Gritaron al unísono, al ver mi pierna destruida. Parecía un trozo de carne unido por una goma elástica: piel.

—E-Estoy bien —dije, poniendo todo de mí para levantarme.

Ambos me ayudaron, me cargaron en sus hombros y me llevaron en dirección a la segunda puerta, la única que me separaba de Mat. Ahí estaba la cadena que lo mantenía atado, atravesando hasta el otro lado.

Puse la mano en la perilla y la abrí.

Un par de ojos de castaña resplandecieron por medio segundo cuando la luz del exterior entró. Estaba a oscuras, pero se veía bien. Mateo yacía sentado en una cama mullida, mirando justo hacia donde yo estaba. Se le notaba ido, perdido en sus pensamientos.

No me había equivocado, no tanto, con lo que había detrás de esa puerta.

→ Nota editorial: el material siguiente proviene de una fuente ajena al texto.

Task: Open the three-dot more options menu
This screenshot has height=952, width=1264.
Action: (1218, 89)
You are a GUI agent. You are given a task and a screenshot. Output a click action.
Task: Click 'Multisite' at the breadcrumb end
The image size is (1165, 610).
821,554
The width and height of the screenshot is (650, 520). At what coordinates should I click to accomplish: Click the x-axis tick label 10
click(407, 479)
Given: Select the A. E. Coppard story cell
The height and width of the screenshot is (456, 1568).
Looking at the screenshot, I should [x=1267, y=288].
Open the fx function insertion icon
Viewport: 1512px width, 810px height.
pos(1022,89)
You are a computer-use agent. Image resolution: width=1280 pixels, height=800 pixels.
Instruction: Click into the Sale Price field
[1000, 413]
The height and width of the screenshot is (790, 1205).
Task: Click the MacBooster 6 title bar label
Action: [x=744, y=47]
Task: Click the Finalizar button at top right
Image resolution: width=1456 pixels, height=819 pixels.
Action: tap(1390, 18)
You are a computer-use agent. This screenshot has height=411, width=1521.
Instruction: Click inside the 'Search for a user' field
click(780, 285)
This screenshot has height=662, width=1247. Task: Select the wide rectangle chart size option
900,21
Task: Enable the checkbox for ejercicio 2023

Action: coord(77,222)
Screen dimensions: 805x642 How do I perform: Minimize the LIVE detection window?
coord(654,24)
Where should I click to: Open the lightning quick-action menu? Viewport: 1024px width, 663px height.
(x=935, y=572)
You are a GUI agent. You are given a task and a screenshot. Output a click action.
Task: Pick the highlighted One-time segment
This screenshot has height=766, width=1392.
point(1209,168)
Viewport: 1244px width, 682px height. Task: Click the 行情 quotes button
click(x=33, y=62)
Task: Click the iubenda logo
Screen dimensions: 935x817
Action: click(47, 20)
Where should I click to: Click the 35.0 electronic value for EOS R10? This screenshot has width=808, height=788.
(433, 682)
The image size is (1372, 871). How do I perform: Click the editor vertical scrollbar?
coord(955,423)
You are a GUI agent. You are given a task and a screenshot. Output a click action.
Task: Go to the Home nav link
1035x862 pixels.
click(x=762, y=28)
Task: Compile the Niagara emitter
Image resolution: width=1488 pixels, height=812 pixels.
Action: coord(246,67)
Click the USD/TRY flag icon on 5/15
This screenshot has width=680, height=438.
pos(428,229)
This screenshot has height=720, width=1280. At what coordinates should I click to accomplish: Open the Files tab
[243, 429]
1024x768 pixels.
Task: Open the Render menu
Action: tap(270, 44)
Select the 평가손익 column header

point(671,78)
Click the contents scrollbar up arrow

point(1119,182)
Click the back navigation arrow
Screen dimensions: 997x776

Esa era sin duda la «celda» de Mateo, sin embargo, no se parecía en nada a la mía, a la de Selene o a la de Néstor. Esa «celda», era nada más y nada menos que una habitación de lujo, con una cama adornada de sábanas de seda y telares aterciopelados. Había una alfombra y un guardarropa,cerrado, el cual intuía que estaría lleno de trajes de etiqueta como el que vestía en ese momento. Incluso tenía una barra llena de comida para él solo. No lo entendía, pero quería entender. La cadena atada a su pie derecho tampoco mentía. Mateo era un prisionero.